■ **ЗАДАНИЕ 1**
Скопируйте из текста о термине «концепт» всё, начиная со слов «Концепт сложнее, чем» и вплоть до слов «Земли вокруг Солнца.».
■ **ЗАДАНИЕ 2**
Почему, согласно тексту о термине «концепт», концепт сложнее соответствующего слова? Ответьте одним–тремя предложениями.

Появление термина «концепт» в русской лингвистической школе связывают с именем С. А. Аскольдова-Алексеева. В 1920-х гг. он разрабатывал теорию концепта, которая к концу ХХ в. выделяется в самостоятельную отрасль науки – концептологию. В настоящее время существует два основных взгляда на содержание термина «концепт»: когнитивный (Е. С. Кубрякова, К. Менг, М. Минский, Р. И. Павиленис, Ч. Филлмор) и лингвокультурологический (Н. Д. Арутюнова, С. А. Аскольдов-Алексеев, В. В. Колесов, Д. С. Лихачев, З. Д. Попова, С. Ю. Степанов, И. А. Стернин).
В рамках когнитивного подхода термин «концепт» синонимичен термину «понятие», практически отождествляется с ним.
Мы являемся сторонниками лингвокультурологического понимания термина «концепт» и принимаем определение В. В. Колесова, который под концептом понимает «не conceptus (условно переводимое как “понятие”), а conceptum – “зародыш, зернышко”, из которого произрастают все содержательные формы его воплощения (то есть образ, понятие и символ). Слово выступает материалом концепта, наряду с его содержательной формой, в виде образа, понятия, символа» [Колесов, 1995, 14]. Концепт рассматривается одновременно как феномен языковой и культурный, например, академик Д. С. Лихачев считает, что «концептосфера языка – это в сущности концептосфера русской культуры» [Лихачев, 1993, 6], а «Словарь русской культуры» Ю. С. Степанова определяет концепт как «сгусток культуры в сознании человека; то, в виде чего культура входит в ментальный мир человека... концепт – это то, посредством чего человек – рядовой, обычный человек, не «творец культурных ценностей» – сам входит в культуру, а в некоторых случаях и влияет на нее» [Степанов, 1997, 40 ].
Концепт сложнее, чем соответствующее слово – «имя» концепта: он содержит семантические добавки, которые и определяют специфику национального восприятия концепта. Но именно при восприятии слова, которое является «именем» концепта (иногда – при восприятии метафоры или фразеологизма), в сознании человека возникает соответствующий концепт. Концепт не исчерпывается словарным значением слова – «имени» концепта, но словарное значение слова – «имени» концепта образует ядро данного концепта. Понятийное ядро концепта «солнце» представляют следующие смыслы:
-
Центральное тело Солнечной системы, звезда, представляющая собой гигантский раскаленный газовый шар, излучающий свет и тепло за счет протекающих в его недрах термоядерных реакций. Восход Солнца. Солнце – звезда-карлик. Вращение Земли вокруг Солнца.

■ **ПРЕДОСТАВЛЕННЫЕ ДАННЫЕ**
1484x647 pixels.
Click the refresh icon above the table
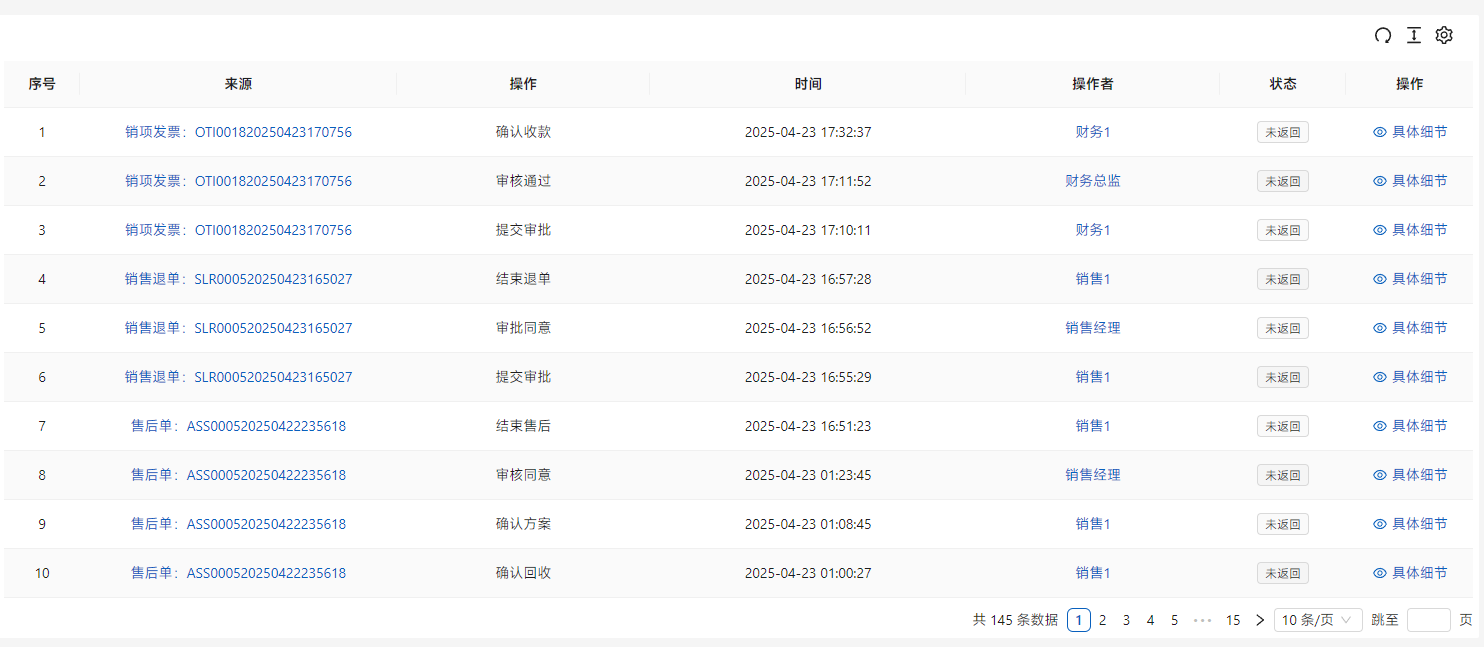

■ **ОТВЕТ НА ЗАДАНИЕ 1**
Концепт сложнее, чем соответствующее слово – «имя» концепта: он содержит семантические добавки, которые и определяют специфику национального восприятия концепта. Но именно при восприятии слова, которое является «именем» концепта (иногда – при восприятии метафоры или фразеологизма), в сознании человека возникает соответствующий концепт. Концепт не исчерпывается словарным значением слова – «имени» концепта, но словарное значение слова – «имени» концепта образует ядро данного концепта. Понятийное ядро концепта «солнце» представляют следующие смыслы:
-
Центральное тело Солнечной системы, звезда, представляющая собой гигантский раскаленный газовый шар, излучающий свет и тепло за счет протекающих в его недрах термоядерных реакций. Восход Солнца. Солнце – звезда-карлик. Вращение Земли вокруг Солнца.

■ **ОТВЕТ НА ЗАДАНИЕ 2**
Концепт сложнее слова, которое служит его «именем», потому что содержит семантические добавки. Именно они определяют специфику национального восприятия концепта.